§ **WORK INSTRUCTIONS**
The line containing "You are a computer-use agent." and every line after it, through the last one below: output exactly these and nothing else.

§ **AVAILABLE DATA**
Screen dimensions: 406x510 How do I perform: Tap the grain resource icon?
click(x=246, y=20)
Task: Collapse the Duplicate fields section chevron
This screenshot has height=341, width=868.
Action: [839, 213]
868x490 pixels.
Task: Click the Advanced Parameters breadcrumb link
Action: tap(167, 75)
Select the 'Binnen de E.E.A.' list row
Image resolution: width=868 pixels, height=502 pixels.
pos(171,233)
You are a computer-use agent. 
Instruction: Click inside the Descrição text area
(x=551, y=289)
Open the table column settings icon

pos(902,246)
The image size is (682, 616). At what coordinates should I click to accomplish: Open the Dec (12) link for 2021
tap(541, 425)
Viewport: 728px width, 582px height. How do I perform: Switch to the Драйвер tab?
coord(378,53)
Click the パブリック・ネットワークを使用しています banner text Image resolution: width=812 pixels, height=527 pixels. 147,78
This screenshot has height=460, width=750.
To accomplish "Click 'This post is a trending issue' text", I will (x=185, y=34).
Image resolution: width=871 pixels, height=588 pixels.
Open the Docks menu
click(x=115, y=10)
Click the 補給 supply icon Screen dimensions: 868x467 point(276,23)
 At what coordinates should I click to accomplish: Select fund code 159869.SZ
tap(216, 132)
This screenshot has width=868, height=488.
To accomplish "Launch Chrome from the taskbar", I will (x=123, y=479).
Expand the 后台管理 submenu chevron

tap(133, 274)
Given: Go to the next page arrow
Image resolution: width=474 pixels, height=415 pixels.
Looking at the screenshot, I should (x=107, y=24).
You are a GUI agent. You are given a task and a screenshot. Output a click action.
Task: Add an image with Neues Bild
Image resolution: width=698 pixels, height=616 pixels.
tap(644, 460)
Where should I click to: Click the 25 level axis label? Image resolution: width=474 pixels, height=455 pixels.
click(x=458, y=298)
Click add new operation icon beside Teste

§ **OUTPUT BELOW**
You are a computer-use agent. 
Instruction: Click inside the Descrição text area
(x=551, y=289)
Open the table column settings icon

pos(902,246)
The image size is (682, 616). At what coordinates should I click to accomplish: Open the Dec (12) link for 2021
tap(541, 425)
Viewport: 728px width, 582px height. How do I perform: Switch to the Драйвер tab?
coord(378,53)
Click the パブリック・ネットワークを使用しています banner text Image resolution: width=812 pixels, height=527 pixels. 147,78
This screenshot has height=460, width=750.
To accomplish "Click 'This post is a trending issue' text", I will (x=185, y=34).
Image resolution: width=871 pixels, height=588 pixels.
Open the Docks menu
click(x=115, y=10)
Click the 補給 supply icon Screen dimensions: 868x467 point(276,23)
 At what coordinates should I click to accomplish: Select fund code 159869.SZ
tap(216, 132)
This screenshot has width=868, height=488.
To accomplish "Launch Chrome from the taskbar", I will (x=123, y=479).
Expand the 后台管理 submenu chevron

tap(133, 274)
Given: Go to the next page arrow
Image resolution: width=474 pixels, height=415 pixels.
Looking at the screenshot, I should (x=107, y=24).
You are a GUI agent. You are given a task and a screenshot. Output a click action.
Task: Add an image with Neues Bild
Image resolution: width=698 pixels, height=616 pixels.
tap(644, 460)
Where should I click to: Click the 25 level axis label? Image resolution: width=474 pixels, height=455 pixels.
click(x=458, y=298)
Click add new operation icon beside Teste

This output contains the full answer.